**Directions for this task**
Transcribe, without alteration, the passage of the article on the Home Office's handling of a trafficking victim between "The woman’s solicitor, Krisha" and "trafficking is made’.", inclusive.

━━ Quoted passage

The government has been ordered to pay damages after officials failed to assess the woman’s medical condition when she was detained, and later refused to refer her to the trafficking authorities when she said she had been a victim of slavery.
Her solicitor said she had never seen a case “so riddled with systemic failure” and that it served as a stark reminder that “fundamental and radical systemic reform” was required in the way ministers identified and protected trafficking victims.
The Namibian national, who cannot be named for legal reasons, is alleged to have been sold into slavery as a child in her home country, to a household in which she was routinely beaten and verbally abused and where men raped her and forced her to have sex with other men.
The woman, aged in her 40s, arrived in Britain in July 2017 after escaping from the abuse and was granted a visitor’s visa. Two months later on 19 September, she was arrested and taken to Yarl’s Wood after it was discovered she had been working.
Notes made by a nurse at the removal centre on the day the woman arrived describe her as a “victim of torture” and state that she claimed to have been ”beaten by a member of the family she was living with and got a fractured right arm” a few months earlier in Namibia.
Despite this, the woman underwent no formal medical assessment until weeks later, in breach of immigration law which states that detainees must be medically examined within 24 hours of their arrival in detention.
The Home Office also failed to refer her to the National Referral Mechanism (NRM) – the UK’s framework for identifying survivors of trafficking – despite signs that she was a victim.
A medical report carried out on 10 October found the woman’s story was plausible and concluded that, given her experiences, she was not ﬁt for detention and was “certainly at risk of worsening should her detention continue”.
The woman was released on 13 October. She is now living in asylum accommodation awaiting decisions on her trafficking and asylum claims.
Deputy High Court judge John Cavanagh QC concluded the Home Office had breached the law on two counts: its failure to carry out a medical assessment of the woman within 24 hours of her being detained; and its failure to refer her to the NRM after she showed signs of being a victim of modern slavery.
The woman’s solicitor, Krisha Prathepan of Duncan Lewis Solicitors, told The Independent she had never worked on a case “so riddled with systemic failure”.
She added: “As the High Court judge said, it should be ‘very rare’ to refuse to refer a potential survivor of trafficking to the National Referral Mechanism ‘where an allegation of trafficking is made’.
“But the Home Office consistently refused to refer our client. Their refusals were based on what was deemed to be ‘irrelevant considerations’.
“The safeguards supposedly put in place by parliament and government policy-makers quite simply failed. I hope Home Office decision-makers will listen to the judge’s clear advice, that they should always be ‘alive’ to signs that someone may be a survivor of trafficking.”
“The case also serves as a stark reminder that fundamental and radical systemic reform is required before the UK’s process for identifying and protecting survivors of trafficking can be described as fit for purpose.”
It comes amid mounting concern about both the UK’s treatment of modern slavery victims and the detention of people who have been trafficked or tortured.
The Home Office has been approached for comment.

━━━━
━━ Information shown

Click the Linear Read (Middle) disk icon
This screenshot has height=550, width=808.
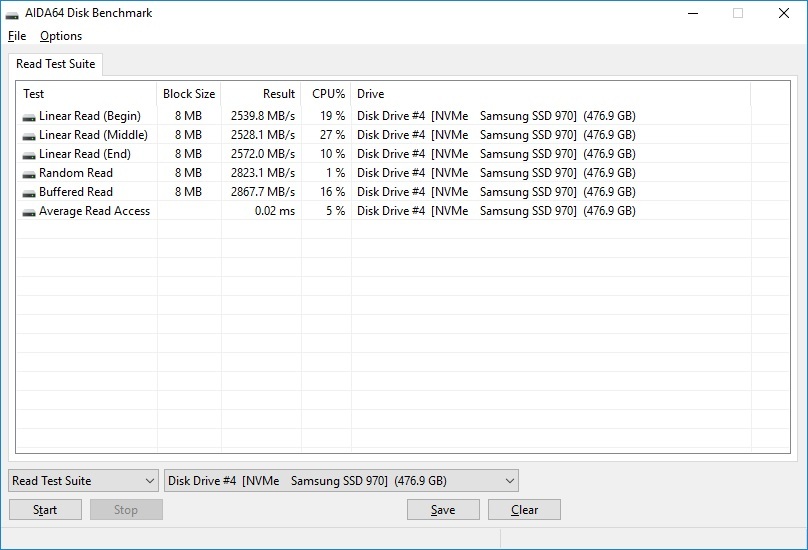(x=28, y=135)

━━━━

**Result of the task**
The woman’s solicitor, Krisha Prathepan of Duncan Lewis Solicitors, told The Independent she had never worked on a case “so riddled with systemic failure”.
She added: “As the High Court judge said, it should be ‘very rare’ to refuse to refer a potential survivor of trafficking to the National Referral Mechanism ‘where an allegation of trafficking is made’.